Deep Learning

patcharanat p.

StatQuest Note

Neural Network consist of nodes and connections between nodes
Weights or estimated parameters (biases) first are unknown to a neural network model, but when we fitted the specific dataset to the model, it's calculated for us by Backpropagation.
Curved lines, "Activation Functions" are shaped into final graph that can fit the data, and there're many common curved lines we can choose for the neural network, such as "soft plus", "ReLU (Rectified Linear Unit)", and "sigmoid".
Hidden Layers, Hidden Nodes are crucial for anyone who build the NN model.
There are rules of thumb for making decisions about the Hidden Layers, you essentially make a guess and see how well the NN performs, adding more layers and nodes if needed.
According to math demonstration, we will see that The neural network starts with identical Activation Functions, but the weights and biases on the connection slice them, flip them and stretch them into new shapes which are then added together to get a new curve that is entirely new and could fit the data.
So, we could fit any dataset with more hidden layers, and more nodes in each hidden layer.

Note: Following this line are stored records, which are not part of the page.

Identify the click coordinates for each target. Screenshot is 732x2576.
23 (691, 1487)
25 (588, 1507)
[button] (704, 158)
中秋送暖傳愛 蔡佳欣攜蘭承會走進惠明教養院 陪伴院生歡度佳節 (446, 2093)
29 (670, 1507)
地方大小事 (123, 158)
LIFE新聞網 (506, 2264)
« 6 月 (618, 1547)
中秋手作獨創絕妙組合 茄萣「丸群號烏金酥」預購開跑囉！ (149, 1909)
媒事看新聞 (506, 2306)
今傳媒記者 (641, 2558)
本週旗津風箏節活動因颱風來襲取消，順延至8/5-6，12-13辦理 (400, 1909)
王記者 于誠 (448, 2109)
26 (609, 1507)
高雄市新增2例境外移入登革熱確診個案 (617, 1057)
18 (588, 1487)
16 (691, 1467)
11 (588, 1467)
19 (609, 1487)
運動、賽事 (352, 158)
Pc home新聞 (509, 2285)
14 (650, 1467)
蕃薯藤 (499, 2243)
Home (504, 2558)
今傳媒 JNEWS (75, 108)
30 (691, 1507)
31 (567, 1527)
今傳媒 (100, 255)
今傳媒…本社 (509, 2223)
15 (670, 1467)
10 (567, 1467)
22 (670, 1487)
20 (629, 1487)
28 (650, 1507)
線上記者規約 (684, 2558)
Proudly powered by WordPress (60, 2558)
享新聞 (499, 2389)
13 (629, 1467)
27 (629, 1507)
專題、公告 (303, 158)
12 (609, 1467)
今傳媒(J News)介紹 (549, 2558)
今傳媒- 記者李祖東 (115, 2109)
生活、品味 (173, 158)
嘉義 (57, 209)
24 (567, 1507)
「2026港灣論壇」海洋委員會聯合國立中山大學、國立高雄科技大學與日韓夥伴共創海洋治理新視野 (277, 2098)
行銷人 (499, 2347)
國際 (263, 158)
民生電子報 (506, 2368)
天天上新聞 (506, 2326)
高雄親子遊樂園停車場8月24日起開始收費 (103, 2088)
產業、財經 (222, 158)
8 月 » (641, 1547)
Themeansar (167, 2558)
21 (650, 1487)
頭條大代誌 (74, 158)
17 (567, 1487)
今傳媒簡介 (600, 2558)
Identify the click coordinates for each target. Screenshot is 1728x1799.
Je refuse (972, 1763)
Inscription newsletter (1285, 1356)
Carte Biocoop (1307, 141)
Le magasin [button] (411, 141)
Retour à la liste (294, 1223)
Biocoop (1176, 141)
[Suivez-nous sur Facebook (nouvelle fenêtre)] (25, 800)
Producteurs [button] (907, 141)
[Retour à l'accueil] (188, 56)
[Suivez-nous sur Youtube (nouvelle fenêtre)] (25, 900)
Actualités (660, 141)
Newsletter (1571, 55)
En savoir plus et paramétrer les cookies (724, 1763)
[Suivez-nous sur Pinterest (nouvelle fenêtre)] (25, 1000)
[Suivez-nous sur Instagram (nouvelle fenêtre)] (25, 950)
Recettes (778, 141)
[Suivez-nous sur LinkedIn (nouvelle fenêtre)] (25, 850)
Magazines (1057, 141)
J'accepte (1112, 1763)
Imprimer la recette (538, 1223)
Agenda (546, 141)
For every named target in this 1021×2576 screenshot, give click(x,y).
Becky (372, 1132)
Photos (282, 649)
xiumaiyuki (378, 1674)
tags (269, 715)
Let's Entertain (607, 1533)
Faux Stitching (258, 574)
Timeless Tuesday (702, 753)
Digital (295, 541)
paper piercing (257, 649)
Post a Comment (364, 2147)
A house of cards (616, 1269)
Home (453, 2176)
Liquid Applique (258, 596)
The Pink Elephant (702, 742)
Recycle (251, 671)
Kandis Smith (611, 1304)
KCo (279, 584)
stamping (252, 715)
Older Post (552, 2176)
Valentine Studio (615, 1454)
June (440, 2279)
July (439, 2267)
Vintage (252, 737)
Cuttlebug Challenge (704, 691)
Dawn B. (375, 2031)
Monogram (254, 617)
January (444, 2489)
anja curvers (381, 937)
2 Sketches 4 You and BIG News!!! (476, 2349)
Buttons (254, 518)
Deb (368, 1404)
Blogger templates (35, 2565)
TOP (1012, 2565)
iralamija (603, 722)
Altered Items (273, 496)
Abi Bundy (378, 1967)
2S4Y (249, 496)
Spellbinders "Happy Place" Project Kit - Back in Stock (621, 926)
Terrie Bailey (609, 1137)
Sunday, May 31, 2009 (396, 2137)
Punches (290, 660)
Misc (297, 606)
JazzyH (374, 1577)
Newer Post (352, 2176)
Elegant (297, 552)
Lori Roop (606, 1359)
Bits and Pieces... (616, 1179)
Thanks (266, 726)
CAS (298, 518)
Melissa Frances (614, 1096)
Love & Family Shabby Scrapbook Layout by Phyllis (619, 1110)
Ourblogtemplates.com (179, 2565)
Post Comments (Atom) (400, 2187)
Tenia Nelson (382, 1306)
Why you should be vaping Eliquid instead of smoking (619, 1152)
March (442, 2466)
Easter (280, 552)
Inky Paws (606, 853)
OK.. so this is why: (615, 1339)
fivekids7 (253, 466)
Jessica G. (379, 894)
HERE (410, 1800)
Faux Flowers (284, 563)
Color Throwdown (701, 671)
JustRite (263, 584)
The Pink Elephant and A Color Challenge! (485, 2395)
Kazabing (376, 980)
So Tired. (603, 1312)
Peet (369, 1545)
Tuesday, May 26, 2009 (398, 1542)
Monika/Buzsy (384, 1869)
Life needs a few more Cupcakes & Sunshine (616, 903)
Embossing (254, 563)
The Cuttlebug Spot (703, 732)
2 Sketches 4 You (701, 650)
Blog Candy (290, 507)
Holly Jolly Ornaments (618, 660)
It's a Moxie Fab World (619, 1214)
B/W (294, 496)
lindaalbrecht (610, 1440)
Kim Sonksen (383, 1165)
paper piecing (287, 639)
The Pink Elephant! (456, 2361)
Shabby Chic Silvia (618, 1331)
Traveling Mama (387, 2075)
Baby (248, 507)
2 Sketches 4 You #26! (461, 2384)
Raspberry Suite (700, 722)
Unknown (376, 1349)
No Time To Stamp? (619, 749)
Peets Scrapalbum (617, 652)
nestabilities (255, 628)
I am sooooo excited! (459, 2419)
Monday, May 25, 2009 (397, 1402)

The Chain Rule referred to the same topic that we learned in calculus.
- (dz/dx) = (dz/dy) * (dy/dx)
- it's all about dependency of rates between multiple variables which can be related with derivative functions.
The Chain Rule can applies to the Residual Sum of Squares, a commonly used Loss Function in ML. (dy/dx = 0, then x = the lowest point)

Gradient Descent can fit a line to data by finding the optimal values for the Intercept and the Slope
- First, Gradient Descent randomly pickup an intercept point to find sum of the squared Residuals (or Loss Function) as initial calculation for futher improvement.